Philip quits scratching and pulls his fingers free from the cast, which looks more like an elongated ski boot with an opening for his bruised toes at the bottom, instead of the plain white casts kids used to autograph when he was in high school only a decade ago. "If you shut up for a second, I'll answer you."
His mother crosses her arms in front of her lumpy breasts, making a dramatic show of her silence. The other night he'd watched Inside the Actors Studio and one of those actresses with three names (he could never keep track of who was who) had talked about playing her part for the back row of the theater. That's how his mother has gone through life these last five years, Philip thinks, her every move broad enough for the people in the cheap seats.
"She wants to talk to us," he says.
"About what?"
"I dont know. Whatever it is, shes going to tell us in person."
"When?"
"Now."
"Now? She cant come over now. Its the middle of the night."
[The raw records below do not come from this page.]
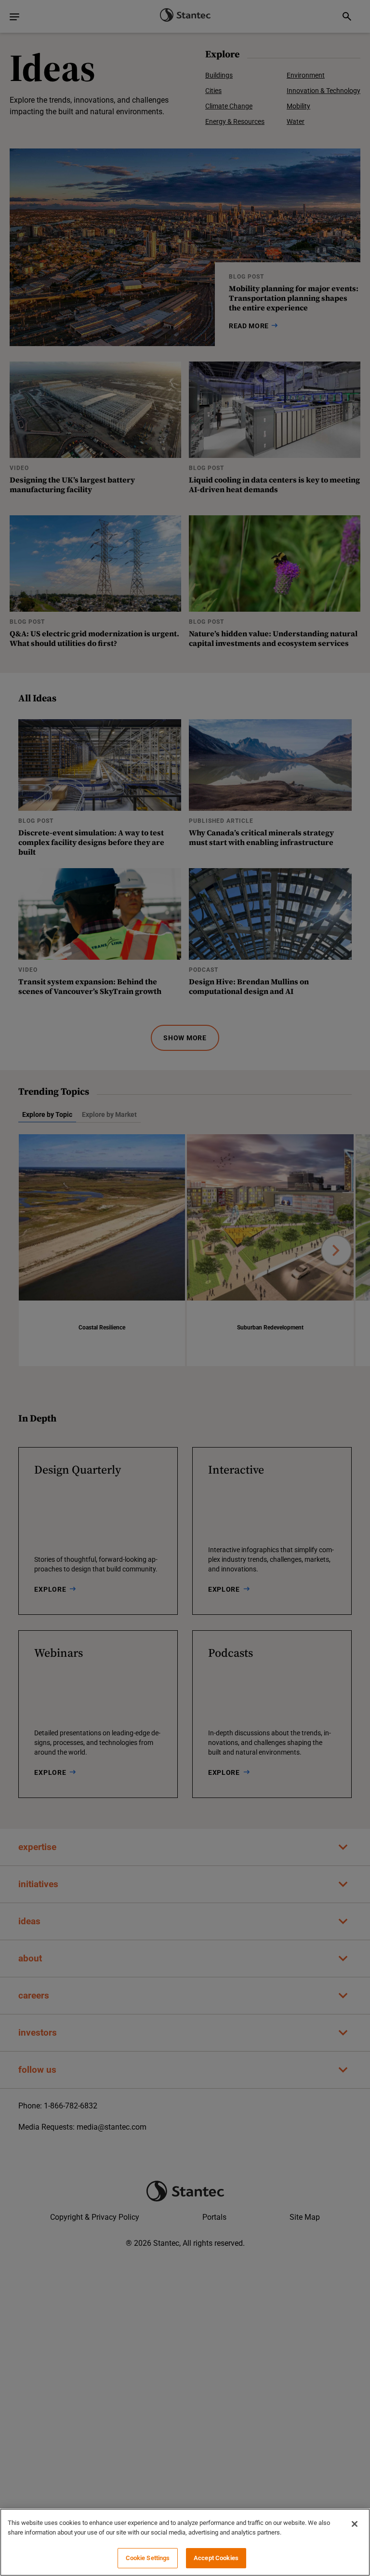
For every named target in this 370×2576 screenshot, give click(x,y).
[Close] (354, 2524)
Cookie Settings (148, 2558)
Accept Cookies (216, 2558)
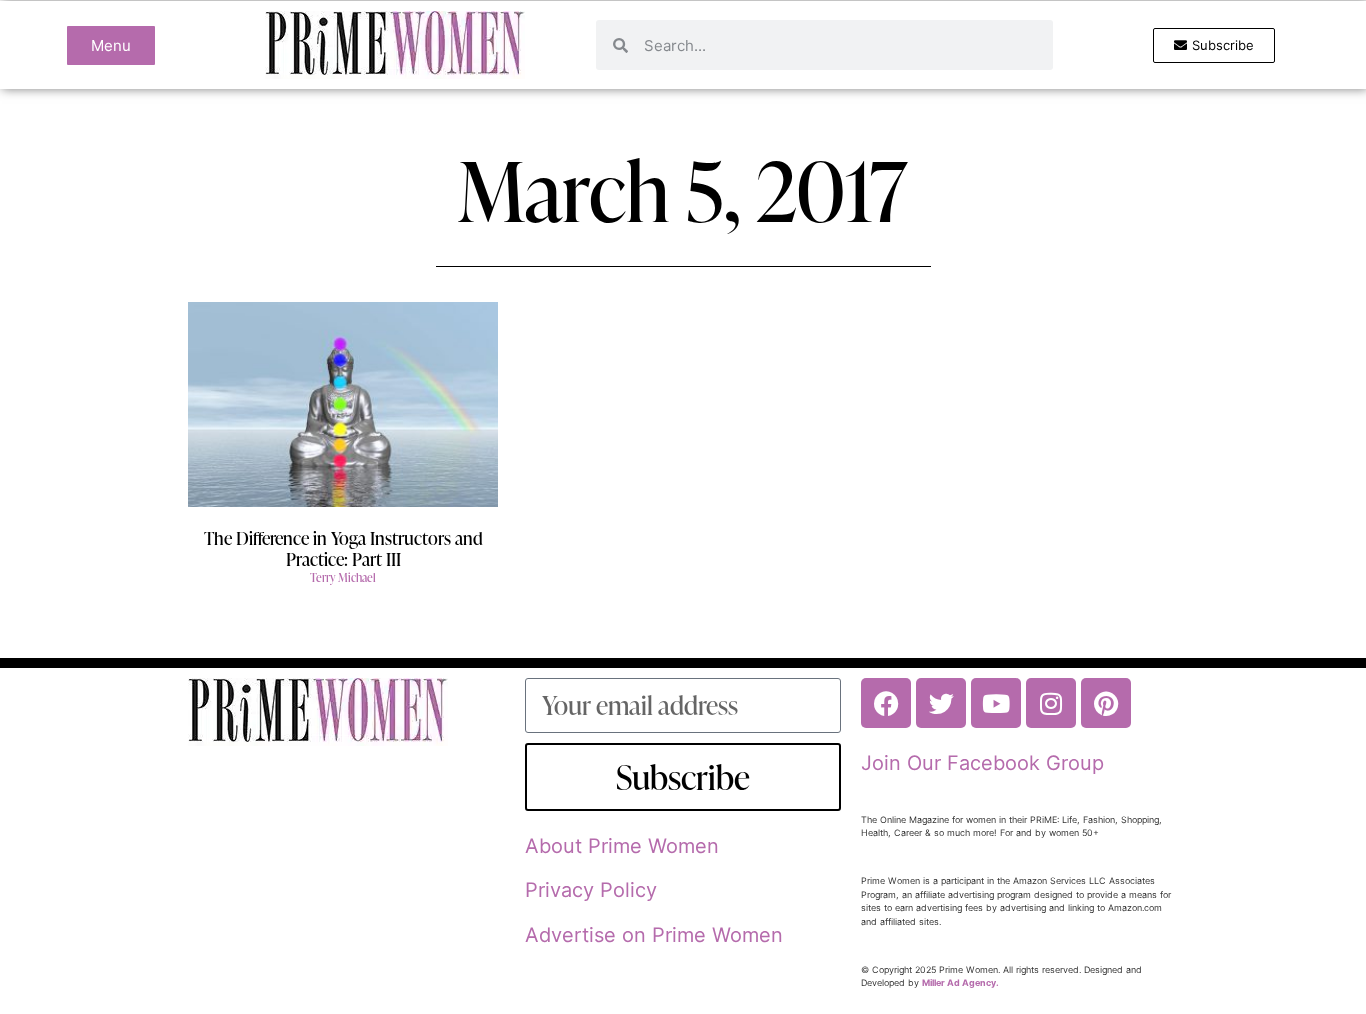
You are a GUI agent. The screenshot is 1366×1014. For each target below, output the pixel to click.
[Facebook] (886, 703)
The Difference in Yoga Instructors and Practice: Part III (343, 548)
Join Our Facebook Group (982, 763)
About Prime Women (622, 846)
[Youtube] (996, 703)
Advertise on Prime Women (654, 935)
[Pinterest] (1106, 703)
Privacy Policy (591, 890)
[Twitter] (941, 703)
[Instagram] (1051, 703)
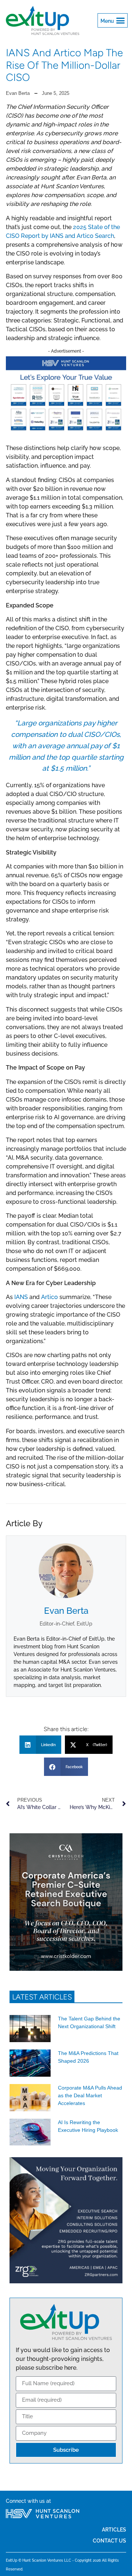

"M," he says. The letter is a nickname Philip has used for her ever since he moved home one month ago. Shes never questioned it, but he assumes she thinks it stands for mother. By now you might realize that it stands for that other M word: madwoman. His own private joke. He goes on, "Two A.M. is the middle of the night. Technically, it is still early evening. In New York, people are just finishing dinner."
At the mention of the city, she squeezes her lips into the shape of a volcano and shoots Philip a disgusted look. It makes him think of the only time she came to see him there, after the police called to tell her that he was in the hospital. She took Amtrak in. His father caught a JetBlue flight up from Florida. They had a Chase family reunion, right there on the tenth floor of St. Vincents as Philip lay in bed, the wound on his neck buried beneath a mummys share of gauzy bandages, his leg freshly set in its ski-boot cast, his body black and blue beneath the sheets.
"This is not New York," she says before turning and thundering back up the stairs, offering him a glimpse of her dimpled, jiggling ass through her threadbare gown.
A whole new meaning to the words rear view, Philip thinks.
When he hears the dull clamor of her opening drawers and slamming them shut, Philip reaches for his crutch and uses it to leverage his thin, aching body out of bed. The lights are off in the family room, but there are tiny ones everywhere: the red dot on the cable box, the flashing green numbers on the VCR, the blinking green light on the charger of his cell, the orange blur on all the dimmer switches. Together, they leave him with the vague impression that he is gazing out the window of an airplane at night. That image stays with Philip as he limps down the wide, echoing hallway. He takes the shortcut through the dining room no one ever uses, with its long mahogany table and Venetian glass chandelier, then crosses through the foyer into the bathroom beneath the stairs, which is about as small and confining as one on an airplane.